* _ASSIGNMENT_:
Among the entries below, only the lines starting at the one with "The width and height of the screenshot is (1512, 810)." and ending at the one with "Task: Select the US label in the table corner", both included, are to be printed exactly.

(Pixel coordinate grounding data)
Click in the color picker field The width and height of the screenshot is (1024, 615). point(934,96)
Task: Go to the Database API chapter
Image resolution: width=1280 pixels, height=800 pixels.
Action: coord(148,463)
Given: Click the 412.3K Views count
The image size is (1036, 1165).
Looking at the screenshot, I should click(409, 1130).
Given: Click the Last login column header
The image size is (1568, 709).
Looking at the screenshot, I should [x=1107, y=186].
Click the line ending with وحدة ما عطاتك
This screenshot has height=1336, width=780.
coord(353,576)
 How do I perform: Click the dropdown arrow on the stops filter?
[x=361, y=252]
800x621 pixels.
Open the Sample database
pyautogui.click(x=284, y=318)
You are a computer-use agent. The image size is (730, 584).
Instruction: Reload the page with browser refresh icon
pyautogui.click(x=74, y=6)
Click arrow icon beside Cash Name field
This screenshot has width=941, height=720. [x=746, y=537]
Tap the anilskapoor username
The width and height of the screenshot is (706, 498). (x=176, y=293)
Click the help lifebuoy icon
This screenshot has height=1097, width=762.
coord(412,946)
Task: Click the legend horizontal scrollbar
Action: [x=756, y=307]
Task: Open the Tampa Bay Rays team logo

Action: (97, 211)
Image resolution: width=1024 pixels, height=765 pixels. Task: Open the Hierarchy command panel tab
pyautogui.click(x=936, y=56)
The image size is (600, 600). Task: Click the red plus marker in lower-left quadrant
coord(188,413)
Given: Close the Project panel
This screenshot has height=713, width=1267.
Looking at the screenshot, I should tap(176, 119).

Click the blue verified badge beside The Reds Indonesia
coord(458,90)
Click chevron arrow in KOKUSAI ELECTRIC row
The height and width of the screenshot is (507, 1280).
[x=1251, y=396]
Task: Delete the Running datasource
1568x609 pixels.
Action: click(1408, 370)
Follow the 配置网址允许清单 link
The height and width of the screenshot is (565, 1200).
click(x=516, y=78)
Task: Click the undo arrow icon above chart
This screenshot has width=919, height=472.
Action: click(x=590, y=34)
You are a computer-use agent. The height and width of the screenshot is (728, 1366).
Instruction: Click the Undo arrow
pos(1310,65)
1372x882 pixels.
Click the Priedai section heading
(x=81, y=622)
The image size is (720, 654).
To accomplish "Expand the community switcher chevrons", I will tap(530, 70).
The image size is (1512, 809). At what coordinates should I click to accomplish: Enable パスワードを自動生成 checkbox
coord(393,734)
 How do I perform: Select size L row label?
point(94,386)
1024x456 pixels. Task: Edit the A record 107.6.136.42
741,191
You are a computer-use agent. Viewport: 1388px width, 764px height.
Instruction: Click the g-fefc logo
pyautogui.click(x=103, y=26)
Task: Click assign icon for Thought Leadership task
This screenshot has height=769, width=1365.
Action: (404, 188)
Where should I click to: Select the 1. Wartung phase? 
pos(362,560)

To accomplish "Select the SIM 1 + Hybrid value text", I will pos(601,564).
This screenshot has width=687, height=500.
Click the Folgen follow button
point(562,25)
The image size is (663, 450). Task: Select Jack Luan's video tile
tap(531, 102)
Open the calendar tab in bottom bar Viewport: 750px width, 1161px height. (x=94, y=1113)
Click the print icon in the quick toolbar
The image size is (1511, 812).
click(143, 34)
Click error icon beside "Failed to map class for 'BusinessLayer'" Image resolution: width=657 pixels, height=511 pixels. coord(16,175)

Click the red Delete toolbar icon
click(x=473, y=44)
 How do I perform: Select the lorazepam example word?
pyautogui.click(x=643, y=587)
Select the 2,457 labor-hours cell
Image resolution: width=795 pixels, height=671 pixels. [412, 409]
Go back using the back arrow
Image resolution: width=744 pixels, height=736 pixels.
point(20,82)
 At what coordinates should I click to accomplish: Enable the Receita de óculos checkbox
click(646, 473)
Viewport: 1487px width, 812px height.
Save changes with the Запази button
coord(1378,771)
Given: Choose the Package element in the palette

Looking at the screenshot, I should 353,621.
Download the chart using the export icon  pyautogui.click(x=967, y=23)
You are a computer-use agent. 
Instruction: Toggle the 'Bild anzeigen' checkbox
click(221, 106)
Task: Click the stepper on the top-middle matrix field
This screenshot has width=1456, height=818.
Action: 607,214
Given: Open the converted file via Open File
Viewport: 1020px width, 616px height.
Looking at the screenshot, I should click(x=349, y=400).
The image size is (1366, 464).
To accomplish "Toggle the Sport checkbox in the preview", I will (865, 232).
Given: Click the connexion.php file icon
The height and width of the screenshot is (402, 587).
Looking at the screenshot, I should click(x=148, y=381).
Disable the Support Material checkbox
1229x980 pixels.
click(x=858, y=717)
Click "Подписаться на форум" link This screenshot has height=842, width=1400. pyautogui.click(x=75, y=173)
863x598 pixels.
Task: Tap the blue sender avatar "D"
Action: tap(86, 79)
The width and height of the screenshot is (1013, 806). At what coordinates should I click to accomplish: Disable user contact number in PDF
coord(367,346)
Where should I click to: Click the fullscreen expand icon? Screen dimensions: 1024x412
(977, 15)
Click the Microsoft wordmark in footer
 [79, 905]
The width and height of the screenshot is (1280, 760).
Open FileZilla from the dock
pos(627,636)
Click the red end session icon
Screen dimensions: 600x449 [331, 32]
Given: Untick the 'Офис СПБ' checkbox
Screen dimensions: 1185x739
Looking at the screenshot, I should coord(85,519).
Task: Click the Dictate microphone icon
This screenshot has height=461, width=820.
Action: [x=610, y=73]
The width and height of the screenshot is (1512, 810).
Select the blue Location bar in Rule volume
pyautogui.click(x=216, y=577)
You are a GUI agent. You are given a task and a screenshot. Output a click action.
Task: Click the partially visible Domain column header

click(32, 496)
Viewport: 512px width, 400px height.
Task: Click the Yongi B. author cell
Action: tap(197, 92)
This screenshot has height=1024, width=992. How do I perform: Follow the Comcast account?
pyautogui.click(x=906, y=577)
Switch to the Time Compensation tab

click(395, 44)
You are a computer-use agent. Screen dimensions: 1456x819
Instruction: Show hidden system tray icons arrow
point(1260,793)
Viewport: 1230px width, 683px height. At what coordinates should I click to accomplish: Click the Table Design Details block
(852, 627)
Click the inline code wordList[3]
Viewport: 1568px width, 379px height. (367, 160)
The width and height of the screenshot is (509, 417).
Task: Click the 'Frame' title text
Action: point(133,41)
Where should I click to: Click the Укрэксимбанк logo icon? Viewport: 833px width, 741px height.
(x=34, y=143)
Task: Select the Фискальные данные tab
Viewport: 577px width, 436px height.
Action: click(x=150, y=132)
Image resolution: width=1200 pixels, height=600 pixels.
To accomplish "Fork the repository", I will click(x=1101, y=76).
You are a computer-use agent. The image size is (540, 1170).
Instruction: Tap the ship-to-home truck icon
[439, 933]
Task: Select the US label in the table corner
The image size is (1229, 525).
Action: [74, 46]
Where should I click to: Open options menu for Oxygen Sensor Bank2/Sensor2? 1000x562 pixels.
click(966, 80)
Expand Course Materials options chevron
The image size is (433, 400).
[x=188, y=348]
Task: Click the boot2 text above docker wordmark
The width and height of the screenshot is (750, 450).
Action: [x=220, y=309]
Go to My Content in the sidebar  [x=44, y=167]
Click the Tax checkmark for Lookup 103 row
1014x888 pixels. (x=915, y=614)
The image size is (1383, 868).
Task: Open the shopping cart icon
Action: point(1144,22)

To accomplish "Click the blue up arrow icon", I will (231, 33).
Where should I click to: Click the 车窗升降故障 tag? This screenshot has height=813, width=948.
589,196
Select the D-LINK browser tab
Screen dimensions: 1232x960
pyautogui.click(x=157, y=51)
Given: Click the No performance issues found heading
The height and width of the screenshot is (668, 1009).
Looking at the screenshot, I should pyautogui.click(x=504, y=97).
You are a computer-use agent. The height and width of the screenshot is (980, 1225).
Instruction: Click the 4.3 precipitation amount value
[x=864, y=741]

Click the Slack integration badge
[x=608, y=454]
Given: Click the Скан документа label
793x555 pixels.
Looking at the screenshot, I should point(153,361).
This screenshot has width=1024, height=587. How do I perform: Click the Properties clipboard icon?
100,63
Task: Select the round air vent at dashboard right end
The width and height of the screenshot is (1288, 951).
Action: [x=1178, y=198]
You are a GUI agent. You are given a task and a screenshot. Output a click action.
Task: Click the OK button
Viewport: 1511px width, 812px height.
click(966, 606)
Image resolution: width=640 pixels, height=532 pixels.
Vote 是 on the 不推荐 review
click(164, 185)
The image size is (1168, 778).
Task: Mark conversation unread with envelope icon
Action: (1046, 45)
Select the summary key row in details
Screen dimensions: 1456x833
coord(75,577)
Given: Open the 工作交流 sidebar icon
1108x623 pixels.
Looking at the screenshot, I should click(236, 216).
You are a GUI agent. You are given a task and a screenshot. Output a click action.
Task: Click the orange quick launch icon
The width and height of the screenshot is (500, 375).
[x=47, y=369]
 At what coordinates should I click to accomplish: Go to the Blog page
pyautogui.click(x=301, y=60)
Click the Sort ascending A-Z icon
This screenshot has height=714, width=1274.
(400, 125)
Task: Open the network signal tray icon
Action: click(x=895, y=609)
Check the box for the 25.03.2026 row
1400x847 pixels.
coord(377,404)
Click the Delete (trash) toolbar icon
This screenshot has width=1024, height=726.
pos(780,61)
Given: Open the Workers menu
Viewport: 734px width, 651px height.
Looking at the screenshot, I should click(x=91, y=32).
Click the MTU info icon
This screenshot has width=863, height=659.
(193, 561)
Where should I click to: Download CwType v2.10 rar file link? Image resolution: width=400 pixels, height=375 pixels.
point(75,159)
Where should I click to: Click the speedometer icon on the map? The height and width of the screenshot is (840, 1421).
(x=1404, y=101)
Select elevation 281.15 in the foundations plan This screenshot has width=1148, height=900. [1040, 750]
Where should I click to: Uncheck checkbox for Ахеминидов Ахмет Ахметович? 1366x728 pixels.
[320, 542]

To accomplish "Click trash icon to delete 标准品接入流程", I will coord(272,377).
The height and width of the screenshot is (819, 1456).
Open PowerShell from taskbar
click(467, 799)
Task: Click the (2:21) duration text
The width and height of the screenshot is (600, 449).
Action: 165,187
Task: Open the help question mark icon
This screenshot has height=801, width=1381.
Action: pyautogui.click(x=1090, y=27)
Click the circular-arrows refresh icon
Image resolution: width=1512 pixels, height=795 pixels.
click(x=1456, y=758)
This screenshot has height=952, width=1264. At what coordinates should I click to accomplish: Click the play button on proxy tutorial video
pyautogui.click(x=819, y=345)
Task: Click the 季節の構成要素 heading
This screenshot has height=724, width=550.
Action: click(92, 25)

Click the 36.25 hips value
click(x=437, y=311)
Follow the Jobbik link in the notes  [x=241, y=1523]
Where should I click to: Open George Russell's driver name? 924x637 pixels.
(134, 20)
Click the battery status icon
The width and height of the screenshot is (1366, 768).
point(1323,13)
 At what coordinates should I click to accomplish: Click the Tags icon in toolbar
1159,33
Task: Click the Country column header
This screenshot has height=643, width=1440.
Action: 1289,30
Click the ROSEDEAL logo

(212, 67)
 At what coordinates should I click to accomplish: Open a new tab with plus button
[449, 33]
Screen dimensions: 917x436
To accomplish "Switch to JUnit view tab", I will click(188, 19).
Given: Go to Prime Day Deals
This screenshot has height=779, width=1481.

* _FINISHED EXERCISE_:
The width and height of the screenshot is (1512, 810).
Select the blue Location bar in Rule volume
pyautogui.click(x=216, y=577)
You are a GUI agent. You are given a task and a screenshot. Output a click action.
Task: Click the partially visible Domain column header

click(32, 496)
Viewport: 512px width, 400px height.
Task: Click the Yongi B. author cell
Action: tap(197, 92)
This screenshot has height=1024, width=992. How do I perform: Follow the Comcast account?
pyautogui.click(x=906, y=577)
Switch to the Time Compensation tab

click(395, 44)
You are a computer-use agent. Screen dimensions: 1456x819
Instruction: Show hidden system tray icons arrow
point(1260,793)
Viewport: 1230px width, 683px height. At what coordinates should I click to accomplish: Click the Table Design Details block
(852, 627)
Click the inline code wordList[3]
Viewport: 1568px width, 379px height. (367, 160)
The width and height of the screenshot is (509, 417).
Task: Click the 'Frame' title text
Action: point(133,41)
Where should I click to: Click the Укрэксимбанк logo icon? Viewport: 833px width, 741px height.
(x=34, y=143)
Task: Select the Фискальные данные tab
Viewport: 577px width, 436px height.
Action: click(x=150, y=132)
Image resolution: width=1200 pixels, height=600 pixels.
To accomplish "Fork the repository", I will click(x=1101, y=76).
You are a computer-use agent. The image size is (540, 1170).
Instruction: Tap the ship-to-home truck icon
[439, 933]
Task: Select the US label in the table corner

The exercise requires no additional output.